**Verilen Metin:**
============================================================
Makalede, "onlarca kanlı ve yorgun insanın" askeri ambulansların arkasındaki vadideki Hankendi (Stepanakert) hastanesine götürüldüğü belirtilmişti.
Le Monde, "Hankendi'deki yetkililer bunu inkar etse de, 6 Kasım Cuma günü Şuşa savaşları Azerbaycan güçlerinin lehine dönmüş görünüyor." ifadelerini kullanmıştı.
ERMENİSTAN'DA PANİK
Neredeyse her gün toprak kaybeden Ermenistan tarafında ise büyük bir panik var. Dağlık Karabağ'daki ormanlık alanda cepheye sürülen çocuk askerlerin papazlar tarafından kutsandığı görüntülerin yankısı bitmeden, yeni bir gelişme yaşandı.Rus medyası, askeri eğitim alan Ermenistan Başbakanı Nikol Paşinyan'ın eşi Anna Akapyon ve yanındaki birçok kadının cephe hattına gitmeye hazır olduğunu bildiriyor.
Ermenistan medyası tarafından ekrana getirilen görüntülerde, Şuşa çevresindeki çatışmalarda yaralanan Ermeni askerlerin cephe hattının gerisine taşınması yer aldı. AP ayrıca Hankendi'deki hastaneye getirilen yaralı askerlerin fotoğraflarını geçti. Hastanelerde yaşanan kaos AP'nin karelerine yansımış durumda.
BBC Rusça, asıl stratejik önemin Şuşa yakınlarındaki ve Dağlık Karabağ ile Ermenistan'ı birbirine bağlayan Laçın yolu yönündeki çatışmaların olduğunu bildiriyor. Şuşa'nın işgalden kurtarılmasıyla, Azerbaycan ordusu Dağlık Karabağ'da 27 Eylül'de çatışmaların başlamasından bu yana en önemli zaferini elde etmiş olacak.
Eurasianet tarafından Cuma günü yayınlanan bir raporda, Ermeni askerlerinin yolun savunması için hazırlık olarak yol boyunca hendek kazdığı belirtildi.
Ermeniler bir şekilde tutunup yükseklerde konumlarını koruyabilirse, durumu istikrara kavuşturma ve savaşı umutsuz hale getirme fırsatına sahip olacaklar.
Azerbaycan ordusunun işgalci Dağlık Karabağ yönetiminin savunma bakan yardımcısı albay Arthur Sarkisyan'ı öldürdüğü, Ermenistan tarafından Kasım ayının ilk günlerinde doğrulanmıştı.
30Dağlık Karabağ'da dört kez ilan edilen ateşkesler dakikalar içinde bozuldu. Söz konusu ateşkeslerin ikisine Rusya, birine ABD öncülük etti.
27 Eylül'den bu yana binlerce askerini kaybeden ve hezimeti durdurmayan Ermenistan Başbakanı Nikol Paşinyan, bir kez daha Rusya lideri Vladimir Putin'den yardım istedi. Putin'e uzun bir mektup gönderen Paşinyan, Moskova yönetiminin Erivan'a sunabileceği desteğin görüşüleceği istişarelere başlanmasını istedi. Paşinyan, mektubunda yardımın gerekçesi olarak 29 Ağustos 1997 tarihli Dostluk, İşbirliği ve Karşılıklı Yardım Anlaşması'nın ikinci maddesini gösterdi.
============================================================
Öğe koordinat verileri

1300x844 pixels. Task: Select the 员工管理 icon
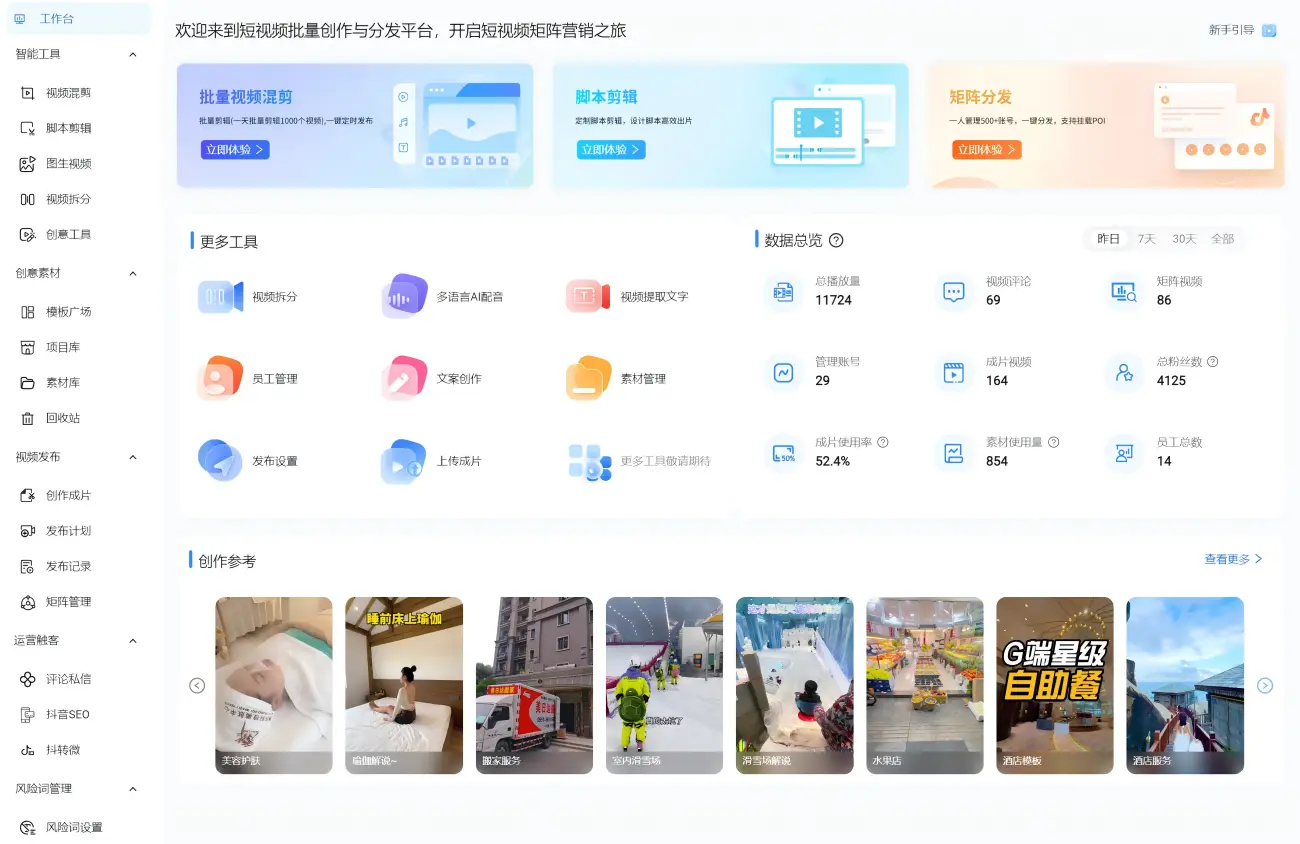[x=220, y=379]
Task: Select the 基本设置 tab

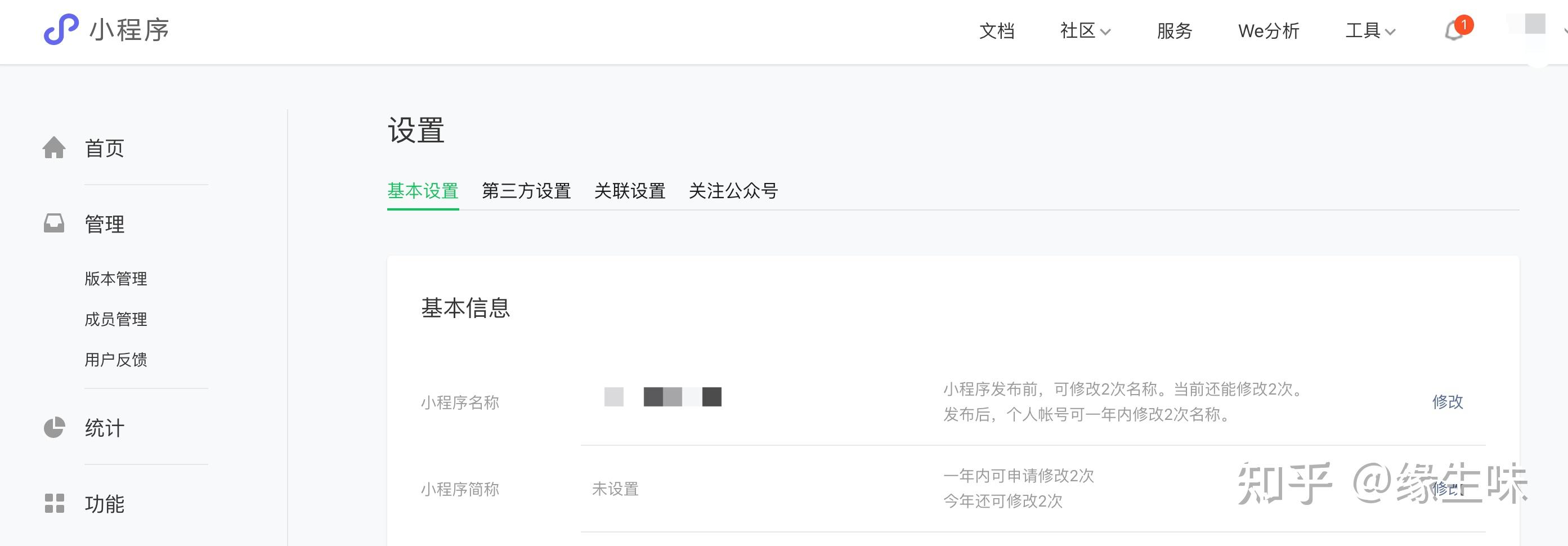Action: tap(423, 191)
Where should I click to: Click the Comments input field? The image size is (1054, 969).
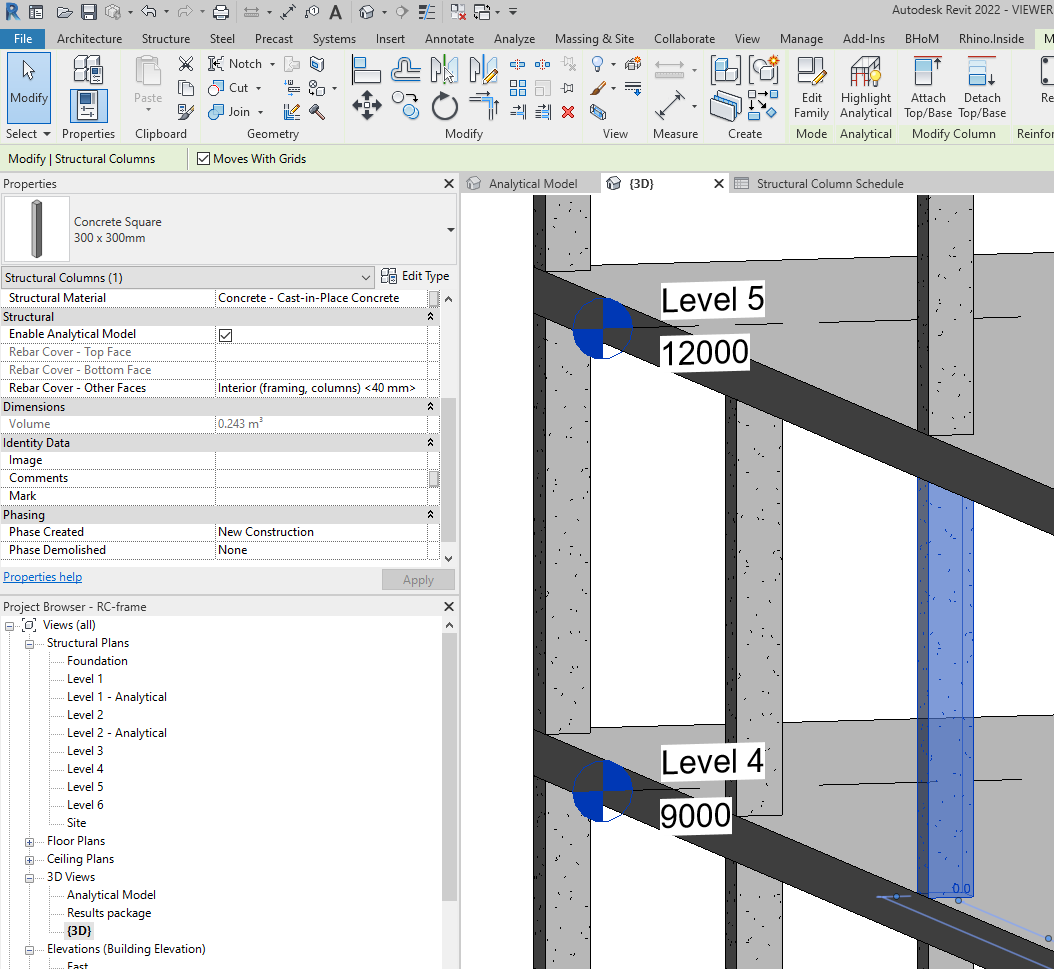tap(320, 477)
============================================================
**Alıştırma:**
Verilen metinde "27 Eylül'den bu yana binlerce askerini" sözleriyle başlayan paragrafı, ana bilgilerini koruyarak kısa maddeler hâlinde yeniden yazın. Kayıtlar başka bir kaynaktan alınmıştır.

**Problemin Cevabı:**
- 27 Eylül'den bu yana binlerce askerini kaybeden Ermenistan Başbakanı Nikol Paşinyan, Rusya lideri Vladimir Putin'den bir kez daha yardım istedi.
- Paşinyan, Putin'e uzun bir mektup gönderdi.
- Mektupta, Moskova yönetiminin Erivan'a sunabileceği desteğin görüşüleceği istişarelerin başlatılmasını istedi.
- Yardımın gerekçesi olarak 29 Ağustos 1997 tarihli Dostluk, İşbirliği ve Karşılıklı Yardım Anlaşması'nın ikinci maddesini gösterdi.